Joan started to leaf through the magazine: how to make your lipstick last longer; ten new ways to cook carrots; the problem pages – they were always worth a look: Worried Blue Eyes, said
the headline, but before she could start to read, Sergeant Taylor was at the table.

‘You don't mind, Gunner?' he said, as his chair scraped on the floor. It was a rhetorical question. He was a sergeant: she could hardly refuse. The coke stove was behind her,
and her neck had started to sweat, but her feet were still icy wet from where the snow had seeped through her shoes on the journey back the previous night. Sergeant Taylor opened his Woodbines and
offered the pack to her. She took one. She didn't really like Woodbines: they tasted of old people – but it was easier than refusing. He took out his shiny gold-coloured lighter, and
cupped his hands round hers, leaning in to light her cigarette.

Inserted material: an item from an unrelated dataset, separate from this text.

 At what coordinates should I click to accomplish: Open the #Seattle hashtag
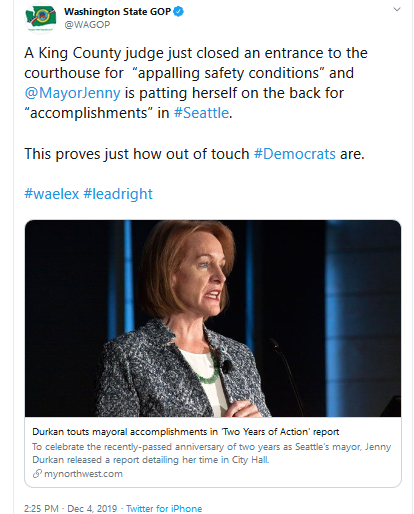pyautogui.click(x=201, y=113)
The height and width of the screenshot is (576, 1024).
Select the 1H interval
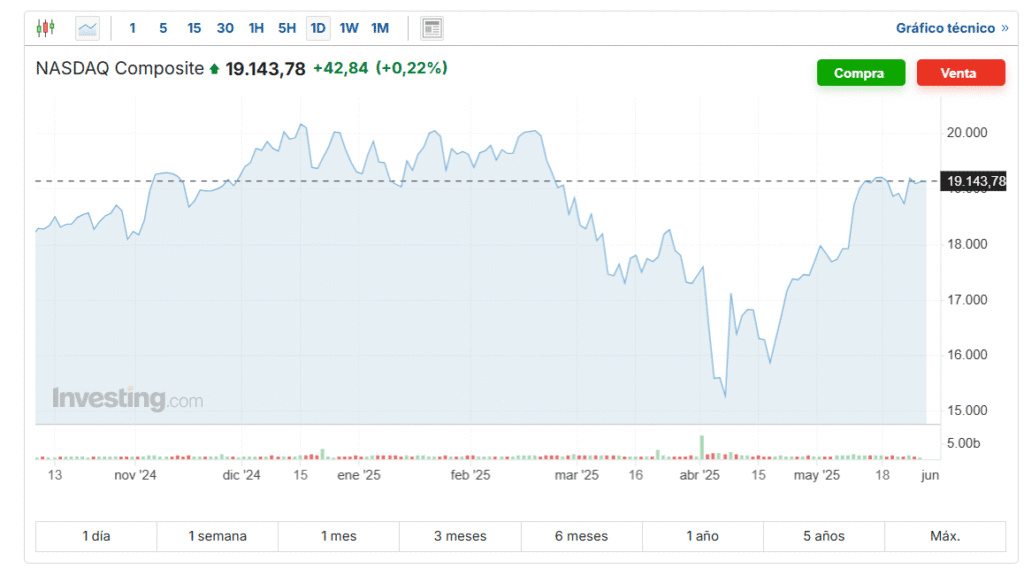(256, 28)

‘The thing with Jonesey, he's only a nipper,' he said, leaning back on two chair legs and inhaling deeply. ‘He doesn't really know his way round yet, know what I
mean?'

He was talking about Corporal Jones. She didn't really want to talk about Corporal Jones, or last night. She felt guilty about embroiling him in it, but she'd needed some way of
avoiding going on leave, and it seemed like the only way, at the time. Go out, get caught, get confined to barracks: job done. She hadn't really considered the collateral damage to Corporal
Jones. She sipped her tea and smoked the nasty Woodbine, looking at Sergeant Taylor through a lacing of smoke. He held his cigarette in his left hand. He had a gold band on his ring finger.

‘So what are you going to do, now you're confined to barracks for the weekend? All alone, without your little pals?' said Sergeant Taylor, blowing a smoke ring.

‘Oh, I don't know, I'll be fine,' said Joan, wishing he'd just bugger off and leave her alone. But then, as he was there, maybe he could help? She did feel terrible
about embroiling Corporal Jones.

‘It was all my idea, you know,' she said.

‘I don't doubt it,' said Sergeant Taylor, leaning back and regarding her through an inhalation. His legs were wide, khaki stretched tight across his groin.

‘He didn't want to. I mean, I made him, really. I'm only telling you because it doesn't seem fair, him taking the rap when it was my fault. Is there anything you could
do, as his sergeant?'

‘There's a lot I could do, but why would I?' said Sergeant Taylor, blowing smoke. ‘What's in it for me?' His knee was touching hers, and he leant forward.
‘I could get him off scot-free, if it was worth my while,' he said in a low voice, looking her in the eye.

Joan pulled away. Did he really mean what she thought he meant? Was this how it worked? She took a long drag, buying time, exhaling slowly. She could hear footfalls outside, little scurrying
steps like someone in a hurry. Sergeant Taylor stubbed out his cigarette into the rusty metal ashtray in the centre of the table and tore open his Mars bar with his teeth. He looked at Joan as he
did so. She knew that look, the one where the mouth was smiling but the eyebrows were arched upwards, like a cat ready to pounce. The door banged open and the air blasted in.